В то мгновение, когда мы вошли в столовую, Ретиф, взяв в свои руки бразды разговора, рассказывал девицам Ревельон назидательные истории, перемежая их гастрономическими набегами на остатки полностью разгромленного десерта, который, наверное, до этого сохранял безупречный боевой порядок, — ибо метр Ретиф де ла Бретон обладал могучим аппетитом и его язык нисколько не мешал зубам.
Ревельон, кого назидательные истории Ретифа де ла Бретона интересовали не столь сильно, как его дочерей (наверное, потому, что он более глубоко, чем они, знал о нравственности рассказчика, и это знание во многом лишало истории Ретифа их назидательности), в конце ужина решил завести с гостем разговор о политике.
— Вот вы, философ, мой дорогой Ретиф, — начал он тем насмешливым тоном, каким люди денежные и деловые обращаются к людям мечтательным и мыслящим, — объясните мне, покуда бисквиты перевариваются, почему мы во Франции с каждым днем утрачиваем национальное чувство.

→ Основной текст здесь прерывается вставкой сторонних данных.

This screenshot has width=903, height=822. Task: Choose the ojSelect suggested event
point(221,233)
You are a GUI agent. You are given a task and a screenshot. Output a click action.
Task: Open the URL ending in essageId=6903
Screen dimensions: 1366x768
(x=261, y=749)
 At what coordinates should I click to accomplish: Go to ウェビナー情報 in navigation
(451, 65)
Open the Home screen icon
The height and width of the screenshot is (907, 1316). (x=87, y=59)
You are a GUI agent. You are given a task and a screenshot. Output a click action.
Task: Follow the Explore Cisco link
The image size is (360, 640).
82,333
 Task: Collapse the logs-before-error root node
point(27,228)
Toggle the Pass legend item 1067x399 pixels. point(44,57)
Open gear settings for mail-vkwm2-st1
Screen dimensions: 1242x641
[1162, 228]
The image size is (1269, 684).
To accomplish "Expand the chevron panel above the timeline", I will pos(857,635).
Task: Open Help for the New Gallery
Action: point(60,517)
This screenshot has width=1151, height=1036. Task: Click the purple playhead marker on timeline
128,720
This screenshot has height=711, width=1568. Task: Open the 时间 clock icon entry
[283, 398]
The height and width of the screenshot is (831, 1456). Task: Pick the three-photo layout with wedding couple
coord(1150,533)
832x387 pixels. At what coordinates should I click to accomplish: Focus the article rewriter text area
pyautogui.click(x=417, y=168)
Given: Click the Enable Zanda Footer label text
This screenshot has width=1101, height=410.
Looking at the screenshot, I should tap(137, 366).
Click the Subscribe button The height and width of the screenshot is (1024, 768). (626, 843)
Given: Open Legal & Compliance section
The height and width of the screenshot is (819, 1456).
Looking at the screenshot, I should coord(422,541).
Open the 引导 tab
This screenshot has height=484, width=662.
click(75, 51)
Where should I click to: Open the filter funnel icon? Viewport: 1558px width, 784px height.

Это вступление напугало дам, и они, взглянув на мужчин, дабы убедиться, что разговору будет придан совсем новый поворот, встали и, взяв с собой Инженю, собрались отправиться в сад, чтобы предаться каким-нибудь веселым играм.
— Не уходи, Инженю, — попросил Ретиф, тоже поднимаясь из-за стола и отряхивая крошки последнего съеденного им бисквита, усыпавшие полы его длинного верного сюртука.
— Да, отец, слушаюсь, — ответила девушка.
— Прекрасно! — воскликнул Ретиф, счастливый тем, что его слушают, как бывают счастливы все отцы, верящие, будто они управляют своими дочерьми, хотя те вертят ими, как хотят.
Потом, повернувшись к хозяину, он сказал:
— Прелестное дитя, не правда ли, господин Ревельон? Оно — утешение моих старческих лет, опора моих последних дней, — дарует мне чистые радости отцовства!
И Ретиф де ла Бретон блаженно воздел глаза к небу.
— Вы должны быть чертовски рады! — воскликнул Ревельон с лукавым добродушием, свойственным нашим буржуа.
— Но почему же, друг мой? — спросил Ретиф де ла Бретон.
— Да потому, господин Фоблас, что, если верить тем, кто за вами шпионит, вам приписывают, по меньшей мере, сотню детей! — ответил Ревельон.
Роман Луве де Кувре, который недавно появился и был тогда в большой моде, стал для Ревельона отправной точкой шутливого сравнения.
— Руссо в своей «Исповеди» поведал о себе всю правду, — сказал Ретиф, явно смущенный тем уколом, что нанес ему торговец обоями. — Почему бы мне не подражать ему, если и не талантом, то хотя бы мужеством?